Les collectivités territoriales face au rugby de haute compétition et à la professionnalisation du jeu
16Bien qu’étudiés à partir de travaux localisés, ces éléments peuvent donner lieu à une généralisation plus opératoire des modalités d’articulation entre clubs de rugby (et niveaux de championnats) et politiques sportives locales (et niveaux de ressources publiques). À l’échelle communale, la concurrence entre plusieurs « clubs » de rugby ou entre divers sports suppose des arbitrages équitables et cohérents. À l’échelle communale, la non concurrence entre plusieurs clubs renvoie généralement à des situations contractuelles relativement simples tandis que la mobilisation du secteur économique n’est pas confrontée à des choix difficiles. Cela ne signifie par pour autant que les dépenses engagées par le club soient toujours maîtrisées.

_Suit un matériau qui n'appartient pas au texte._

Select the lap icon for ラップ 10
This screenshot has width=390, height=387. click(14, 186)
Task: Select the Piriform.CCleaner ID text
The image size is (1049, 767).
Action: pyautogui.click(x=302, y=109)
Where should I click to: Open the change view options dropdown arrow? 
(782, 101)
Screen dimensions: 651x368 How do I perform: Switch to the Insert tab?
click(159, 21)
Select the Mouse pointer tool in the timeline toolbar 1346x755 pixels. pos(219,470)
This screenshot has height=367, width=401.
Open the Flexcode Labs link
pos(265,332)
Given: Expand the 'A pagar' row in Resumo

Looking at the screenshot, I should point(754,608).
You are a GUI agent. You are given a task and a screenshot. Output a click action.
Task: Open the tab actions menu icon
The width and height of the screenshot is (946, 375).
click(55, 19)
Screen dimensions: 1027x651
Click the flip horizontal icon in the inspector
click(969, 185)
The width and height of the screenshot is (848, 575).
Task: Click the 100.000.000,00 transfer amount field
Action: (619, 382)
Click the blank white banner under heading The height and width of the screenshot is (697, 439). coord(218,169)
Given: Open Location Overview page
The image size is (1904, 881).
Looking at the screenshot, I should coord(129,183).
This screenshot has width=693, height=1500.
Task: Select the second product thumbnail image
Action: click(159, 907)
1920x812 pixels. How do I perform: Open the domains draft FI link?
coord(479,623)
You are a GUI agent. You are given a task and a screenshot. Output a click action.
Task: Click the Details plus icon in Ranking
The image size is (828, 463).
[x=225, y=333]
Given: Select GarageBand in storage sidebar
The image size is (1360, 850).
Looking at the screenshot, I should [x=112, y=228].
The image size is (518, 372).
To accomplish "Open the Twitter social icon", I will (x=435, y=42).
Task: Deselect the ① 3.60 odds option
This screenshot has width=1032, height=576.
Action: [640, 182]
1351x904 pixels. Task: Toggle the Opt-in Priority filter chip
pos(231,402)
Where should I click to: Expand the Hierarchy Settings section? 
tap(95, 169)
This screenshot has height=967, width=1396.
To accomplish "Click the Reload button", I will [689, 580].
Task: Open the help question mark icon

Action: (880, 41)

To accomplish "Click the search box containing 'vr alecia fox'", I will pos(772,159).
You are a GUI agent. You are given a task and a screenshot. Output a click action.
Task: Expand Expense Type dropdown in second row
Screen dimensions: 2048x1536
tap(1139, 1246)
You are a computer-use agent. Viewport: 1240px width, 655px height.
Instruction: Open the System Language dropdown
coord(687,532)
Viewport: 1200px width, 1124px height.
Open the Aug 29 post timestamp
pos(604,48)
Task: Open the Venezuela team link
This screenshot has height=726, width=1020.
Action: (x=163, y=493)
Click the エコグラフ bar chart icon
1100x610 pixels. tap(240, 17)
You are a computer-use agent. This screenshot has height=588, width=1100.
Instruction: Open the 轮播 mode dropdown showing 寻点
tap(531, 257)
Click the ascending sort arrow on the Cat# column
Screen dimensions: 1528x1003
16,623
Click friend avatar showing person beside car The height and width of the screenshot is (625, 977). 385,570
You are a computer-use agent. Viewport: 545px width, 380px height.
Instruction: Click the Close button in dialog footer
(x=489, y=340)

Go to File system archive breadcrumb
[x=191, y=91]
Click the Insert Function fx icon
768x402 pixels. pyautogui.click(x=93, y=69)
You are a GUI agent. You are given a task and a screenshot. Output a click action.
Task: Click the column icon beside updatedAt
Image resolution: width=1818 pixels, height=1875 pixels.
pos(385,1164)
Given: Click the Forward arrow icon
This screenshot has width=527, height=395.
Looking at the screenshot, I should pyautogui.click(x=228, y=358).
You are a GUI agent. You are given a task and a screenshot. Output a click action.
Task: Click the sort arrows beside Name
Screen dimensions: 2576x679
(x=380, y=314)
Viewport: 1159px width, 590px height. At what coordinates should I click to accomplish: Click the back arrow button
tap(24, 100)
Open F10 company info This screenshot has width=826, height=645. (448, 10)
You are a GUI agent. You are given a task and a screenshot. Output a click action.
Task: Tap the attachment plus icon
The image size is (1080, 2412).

17Pour illustrer ce type de contexte local relativement simple, citons, par exemple, Perpignan ou Toulouse, ou, pour des villes de taille plus modeste, Narbonne dans l’Hérault, Agen en Lot-et-Garonne ou Mont-de-Marsan, avec le Stade Montois dans les Landes. Le rugby, dans des villes chefs-lieux de département, est une section – la principale section – du club omnisports qui règne sans conteste sur la vie sportive organisée. Le passage au professionnalisme pour les équipes fanions du Stade Français, de l’USAP ou du Stade Toulousain s’est fait logiquement. On peut en dire autant d’autres clubs abrités par des villes ou des localités plus modestes, tel celui de Bourgoin-Jallieu malheureux finaliste du championnat de France en 1997. Dans un contexte de faible concurrence (réelle ou potentielle, urbaine ou rurale), la relation entre club et municipalité devient un partenariat très structuré, presque sans surprise. L’enquête ethnographique exemplaire réalisée par Sébastien Darbon sur le club de Saint-Vincent-de-Tyrosse (Landes) est une illustration de ce type de configuration9. Dans l’introduction du livre, l’auteur rapporte ses hésitations au moment de prendre le premier contact décisif : le maire de Tyrosse ou le président de l’U.S.T., Pdg d’une entreprise de menuiserie employant une trentaine de personnes (p. 17-18) ? C’est dire l’intrication locale des deux pouvoirs, politique et sportif.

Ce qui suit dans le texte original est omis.